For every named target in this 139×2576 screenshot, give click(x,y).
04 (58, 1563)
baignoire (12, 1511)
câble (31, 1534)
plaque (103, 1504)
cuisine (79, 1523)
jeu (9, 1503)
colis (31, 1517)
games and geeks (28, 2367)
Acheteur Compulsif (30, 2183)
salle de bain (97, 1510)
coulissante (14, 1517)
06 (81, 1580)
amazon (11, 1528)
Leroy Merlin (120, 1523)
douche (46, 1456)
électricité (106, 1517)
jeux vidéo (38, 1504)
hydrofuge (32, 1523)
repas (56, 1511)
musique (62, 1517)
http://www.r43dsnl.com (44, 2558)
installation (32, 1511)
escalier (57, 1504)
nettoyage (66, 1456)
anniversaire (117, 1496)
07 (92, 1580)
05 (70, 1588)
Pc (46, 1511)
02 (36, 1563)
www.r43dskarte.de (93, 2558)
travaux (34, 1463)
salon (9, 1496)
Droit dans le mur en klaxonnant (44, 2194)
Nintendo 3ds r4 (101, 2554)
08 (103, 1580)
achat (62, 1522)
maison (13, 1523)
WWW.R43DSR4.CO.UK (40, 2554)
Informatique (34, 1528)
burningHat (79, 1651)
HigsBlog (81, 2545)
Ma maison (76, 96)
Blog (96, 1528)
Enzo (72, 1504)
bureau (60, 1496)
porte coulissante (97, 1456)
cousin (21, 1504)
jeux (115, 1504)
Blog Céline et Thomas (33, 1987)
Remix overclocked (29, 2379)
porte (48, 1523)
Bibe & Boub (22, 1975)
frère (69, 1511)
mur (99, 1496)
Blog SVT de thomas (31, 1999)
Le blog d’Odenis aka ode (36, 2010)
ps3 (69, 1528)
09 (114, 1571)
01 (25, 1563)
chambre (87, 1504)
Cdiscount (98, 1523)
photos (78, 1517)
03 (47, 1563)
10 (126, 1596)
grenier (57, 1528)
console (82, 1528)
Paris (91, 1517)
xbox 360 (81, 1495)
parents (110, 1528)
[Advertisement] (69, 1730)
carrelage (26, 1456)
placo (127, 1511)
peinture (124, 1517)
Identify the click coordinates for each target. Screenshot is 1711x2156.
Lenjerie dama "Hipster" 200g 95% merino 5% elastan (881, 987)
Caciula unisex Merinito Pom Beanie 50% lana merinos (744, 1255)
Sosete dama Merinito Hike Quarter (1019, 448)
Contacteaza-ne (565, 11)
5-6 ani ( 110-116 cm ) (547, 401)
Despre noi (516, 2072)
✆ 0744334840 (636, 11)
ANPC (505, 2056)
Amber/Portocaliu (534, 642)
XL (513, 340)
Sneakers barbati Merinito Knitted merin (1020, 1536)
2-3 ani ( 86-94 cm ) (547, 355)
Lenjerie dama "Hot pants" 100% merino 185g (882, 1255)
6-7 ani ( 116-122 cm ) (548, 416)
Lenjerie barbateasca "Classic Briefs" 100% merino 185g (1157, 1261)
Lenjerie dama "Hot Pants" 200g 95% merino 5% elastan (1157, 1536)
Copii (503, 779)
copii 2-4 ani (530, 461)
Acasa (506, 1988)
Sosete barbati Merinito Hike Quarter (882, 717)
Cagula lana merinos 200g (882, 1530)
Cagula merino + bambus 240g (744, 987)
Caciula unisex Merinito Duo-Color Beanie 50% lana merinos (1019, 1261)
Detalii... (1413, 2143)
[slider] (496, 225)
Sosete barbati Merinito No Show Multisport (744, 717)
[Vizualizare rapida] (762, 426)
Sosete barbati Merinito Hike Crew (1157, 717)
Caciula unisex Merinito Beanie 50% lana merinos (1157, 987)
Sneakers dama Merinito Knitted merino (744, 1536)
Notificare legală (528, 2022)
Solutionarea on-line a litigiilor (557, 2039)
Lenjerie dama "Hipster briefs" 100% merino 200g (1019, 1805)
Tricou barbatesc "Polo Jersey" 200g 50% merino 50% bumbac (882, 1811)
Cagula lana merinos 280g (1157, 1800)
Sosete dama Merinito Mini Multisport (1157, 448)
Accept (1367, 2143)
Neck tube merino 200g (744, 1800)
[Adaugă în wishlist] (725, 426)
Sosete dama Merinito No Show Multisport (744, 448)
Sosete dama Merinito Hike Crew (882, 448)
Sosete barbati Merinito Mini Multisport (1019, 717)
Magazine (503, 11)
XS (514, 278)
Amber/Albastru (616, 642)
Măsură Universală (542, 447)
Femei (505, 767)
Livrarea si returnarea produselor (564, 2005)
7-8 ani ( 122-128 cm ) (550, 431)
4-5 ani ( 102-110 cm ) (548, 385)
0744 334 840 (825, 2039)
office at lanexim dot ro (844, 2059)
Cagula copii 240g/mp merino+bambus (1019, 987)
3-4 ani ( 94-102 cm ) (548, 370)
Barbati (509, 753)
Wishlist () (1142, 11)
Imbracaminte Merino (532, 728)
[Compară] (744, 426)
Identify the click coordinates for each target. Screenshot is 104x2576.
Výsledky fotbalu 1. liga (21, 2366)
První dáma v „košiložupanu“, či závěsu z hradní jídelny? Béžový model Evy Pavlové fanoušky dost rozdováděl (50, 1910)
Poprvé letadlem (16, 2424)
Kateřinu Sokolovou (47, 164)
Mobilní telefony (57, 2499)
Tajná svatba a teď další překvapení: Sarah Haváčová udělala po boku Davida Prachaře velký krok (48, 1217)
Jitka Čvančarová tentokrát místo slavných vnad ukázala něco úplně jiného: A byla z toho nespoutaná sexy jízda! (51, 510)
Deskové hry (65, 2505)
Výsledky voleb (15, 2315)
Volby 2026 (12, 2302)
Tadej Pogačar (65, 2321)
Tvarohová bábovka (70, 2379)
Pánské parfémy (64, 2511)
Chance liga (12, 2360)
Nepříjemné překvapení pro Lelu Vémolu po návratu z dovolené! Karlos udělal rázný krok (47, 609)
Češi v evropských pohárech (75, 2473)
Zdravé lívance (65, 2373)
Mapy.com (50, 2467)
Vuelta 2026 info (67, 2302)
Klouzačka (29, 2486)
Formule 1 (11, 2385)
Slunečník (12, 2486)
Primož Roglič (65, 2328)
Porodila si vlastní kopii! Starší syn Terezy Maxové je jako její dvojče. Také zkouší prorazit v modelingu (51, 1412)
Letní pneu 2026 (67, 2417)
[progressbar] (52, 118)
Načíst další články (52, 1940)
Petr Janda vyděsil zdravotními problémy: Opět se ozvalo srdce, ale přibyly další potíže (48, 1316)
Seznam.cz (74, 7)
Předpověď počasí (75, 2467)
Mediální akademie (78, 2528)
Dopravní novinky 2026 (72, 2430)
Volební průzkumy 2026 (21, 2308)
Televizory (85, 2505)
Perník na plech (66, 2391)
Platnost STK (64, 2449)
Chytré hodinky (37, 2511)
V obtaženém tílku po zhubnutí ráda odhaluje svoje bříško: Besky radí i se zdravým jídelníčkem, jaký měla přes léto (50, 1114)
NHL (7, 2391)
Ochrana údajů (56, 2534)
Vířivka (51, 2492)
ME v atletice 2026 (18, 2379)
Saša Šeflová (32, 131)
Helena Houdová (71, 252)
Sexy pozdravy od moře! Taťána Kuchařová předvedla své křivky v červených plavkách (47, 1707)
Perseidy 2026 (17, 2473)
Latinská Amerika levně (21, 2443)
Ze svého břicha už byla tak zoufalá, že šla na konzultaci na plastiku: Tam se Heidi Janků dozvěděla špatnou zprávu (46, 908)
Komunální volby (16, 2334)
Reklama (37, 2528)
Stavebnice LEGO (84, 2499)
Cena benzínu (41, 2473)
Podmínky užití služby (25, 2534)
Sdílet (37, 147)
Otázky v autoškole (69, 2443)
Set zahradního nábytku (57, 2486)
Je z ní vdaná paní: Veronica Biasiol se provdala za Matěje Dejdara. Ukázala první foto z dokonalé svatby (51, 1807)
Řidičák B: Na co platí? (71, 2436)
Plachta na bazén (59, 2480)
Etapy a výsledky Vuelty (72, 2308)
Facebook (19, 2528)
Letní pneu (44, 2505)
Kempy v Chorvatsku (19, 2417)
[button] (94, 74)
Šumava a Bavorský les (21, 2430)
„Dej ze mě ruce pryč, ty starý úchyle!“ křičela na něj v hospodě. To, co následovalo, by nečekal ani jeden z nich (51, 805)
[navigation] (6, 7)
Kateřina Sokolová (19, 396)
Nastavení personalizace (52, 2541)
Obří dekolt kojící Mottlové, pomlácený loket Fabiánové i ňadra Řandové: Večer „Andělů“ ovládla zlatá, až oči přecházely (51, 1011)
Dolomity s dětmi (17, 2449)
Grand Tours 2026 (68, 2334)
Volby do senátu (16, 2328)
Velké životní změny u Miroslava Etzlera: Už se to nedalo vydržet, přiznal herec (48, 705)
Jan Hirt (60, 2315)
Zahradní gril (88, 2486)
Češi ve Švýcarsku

──────────

> PROMPT
Search the records above for the string "merinos". Report each line that has it.

> REPLY TO THE TASK
Caciula unisex Merinito Pom Beanie 50% lana merinos (744, 1255)
Cagula lana merinos 200g (882, 1530)
Caciula unisex Merinito Duo-Color Beanie 50% lana merinos (1019, 1261)
Caciula unisex Merinito Beanie 50% lana merinos (1157, 987)
Cagula lana merinos 280g (1157, 1800)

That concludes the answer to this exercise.